其實今上偏愛老三這事,大臣們只要是個明眼人都看得出來。但偏心歸偏心,父親對兒子的疼愛罷了,那就代表了他有可能廢黜趙麟,改立趙虓為太子嗎?

可能性不大,但丁泰覺著也不能放任不管。

他便聯合了其他幾位太子府屬官,馮必清、陳康安、魏秩等,三不五時地在趙晉柏耳邊勸上幾句,什麼不可厚此薄彼,不該偏袒冀王而薄待其他藩王等等,諸如此類。

趙晉柏起初不愛聽,還大發雷霆令他們不要插手他的家事。但文官集團巧舌如簧,偏就是有這樣潤物細無聲的本事。

時間一久,趙晉柏也開始反思,自己是否對趙虓確實太過寵溺,以至過分,引起了群臣的不滿?這並非小事,如果朝堂生怨,恐怕動搖國之根基。

更何況,他並沒有廢長立幼把趙虓提拔上來的打算,老三軍事才能卓著,還是讓他留在該留的地方為好。若寵之過甚,他亦擔心他有非分之心,是該適當打壓一下了。

於是趙虓的這一波上表和請賞,趙晉柏壓著一直沒有答覆。恰好他又病了一場,更沒功夫顧及此事。直到次年開春,他才象徵性地給將領們予以封賞以示重視和肯定,對趙虓卻是只有口頭表揚,沒有任何實質獎賞。

彼時,趙虓已帶著寧悠和兒子早回到了順安,聖旨送回來,宣讀完以後,趙虓心中很是不滿。

但他面上還是穩著,什麼也沒表現出來,反而是演出一副大大剌剌渾不在意的模樣,笑著令王淮好好招待送旨來的欽差杜元章。罷了,又拉著老杜大聊特聊此番作戰如何艱辛險難,父親對他器重,他不敢絲毫怠慢,如何厲兵秣馬、枕戈待旦,至生死於度外……

老杜也是個實在人,被趙虓一通繪聲繪色的忽悠,聽得就差潸然淚下了,連連感嘆:「殿下不易啊!」

趙虓於是也順水推舟地說出早準備好的說辭:「為我大靖盡命,我當鞠躬盡瘁。」

送走杜元章,趙虓並不知道他會不會把這些話轉給父親,但不論如何,他心裡頭是很不痛快的。

下晌他去了世子所陪兒子,寧悠見他進門時臉色不大好,只是看見她和兒子,才掩去了些,強作些笑容出來。

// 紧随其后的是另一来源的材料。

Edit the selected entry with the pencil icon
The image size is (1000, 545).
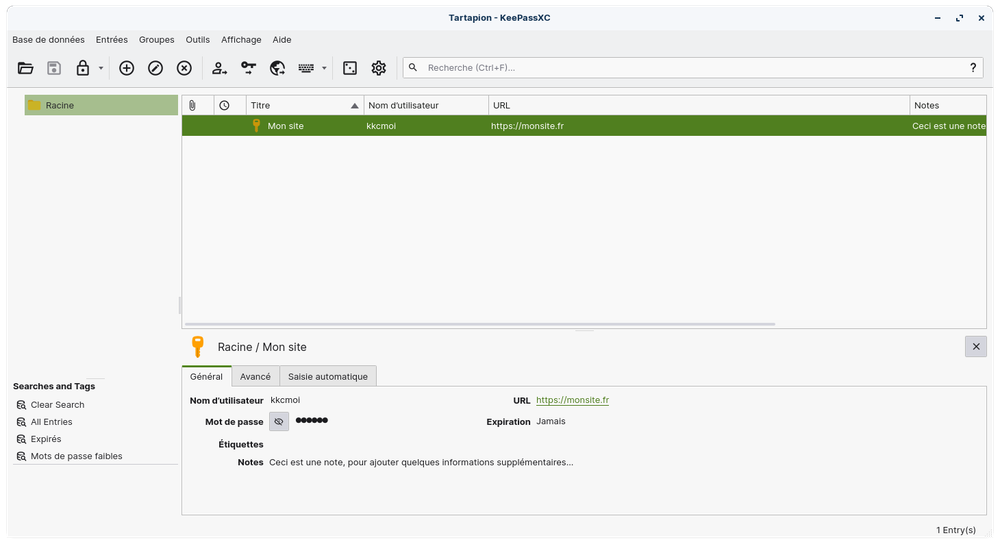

寅兒打生下來就胖乎乎的,這月份已比同齡的孩子壯實,跟個小老虎似的,能在榻上爬兩圈都還有勁兒。寧悠總拿著小鼓和小瓷馬逗他,他聽著聲會高興地爬過來,伸著手要夠過去自己玩。寧悠遞給他,小鼓略沉,他自己還握不太住,抓一下就掉下去,他嘴裡便氣鼓鼓地咿咿呀呀起來,不知咕噥什麼。

他這陣子最是好玩,圓頭圓腦地懵懂,總惹得她心愛不已。

趙虓更是一樣,一進門便坐在榻上逗弄起兒子來。他最喜歡拿小馬演打仗作戰,逗寅兒來抓,待他爬到跟前來又躲開,每次急得小傢伙扎著手拍他,他便樂得哈哈大笑。

第42章 空歡喜 賞賜全無

父子兩個玩樂半晌,寅兒便給他逗累了,眨巴著眼發懵,沒多大會兒竟趴著睡著了。他便將兒子翻過來讓他躺好,替他整了整圍涎,蓋上小被,在旁邊撐著頭,看著兒子的睡顏出神。

方才的歡聲笑語一下子沉寂,寧悠便見他面上的笑意也淡了,目光是落在寅兒身上,卻沒有焦距,顯然是懷著心事。

她挪到他身旁去,拍拍他腿,「寅兒睡了,您要麼也回房歇上會兒去?」

他坐起來,摟過她的肩揉了揉,「無事,再陪陪你們。」

「晌午的聖旨說什麼了,叫您今兒心情這般不好?」

他乾笑了聲,似不想提這茬,只沒頭沒尾地念叨了一句:「聖心難測啊。」

寧悠實在不明所以,想說要麼別觸他霉頭了,可自己猜測半晌卻也猜不出個所以然來,還是硬著頭皮詢問起來,到底是為何事。

他道:「這一回這麼大的戰功,你知道父親賞了我什麼?」

寧悠等著他往下說。

「一紙封誥。」

寧悠也是有些啞然,「除此以外,竟什麼賞賚都無?」

「是無——噢,漏了,這不是賞了承旨司墨寶一份麼。大約是叫我裱起來掛到牆上,若底下人管我討賞,我便對著瞧上一瞧,讀上幾遍,可有類似望梅止渴,畫餅充飢之效吧。」

他雖未明說不滿,可話里話外已然都是嘲諷。

寧悠怎不能理解他。辛辛苦苦作戰,到頭來什麼賞賜沒有得著,口頭稱讚哪抵得過金銀來得實在?更何況這手底下十幾萬冀軍可都是在等著賞錢的,若是這回白幹了這麼久,軍心多少也會受到動搖。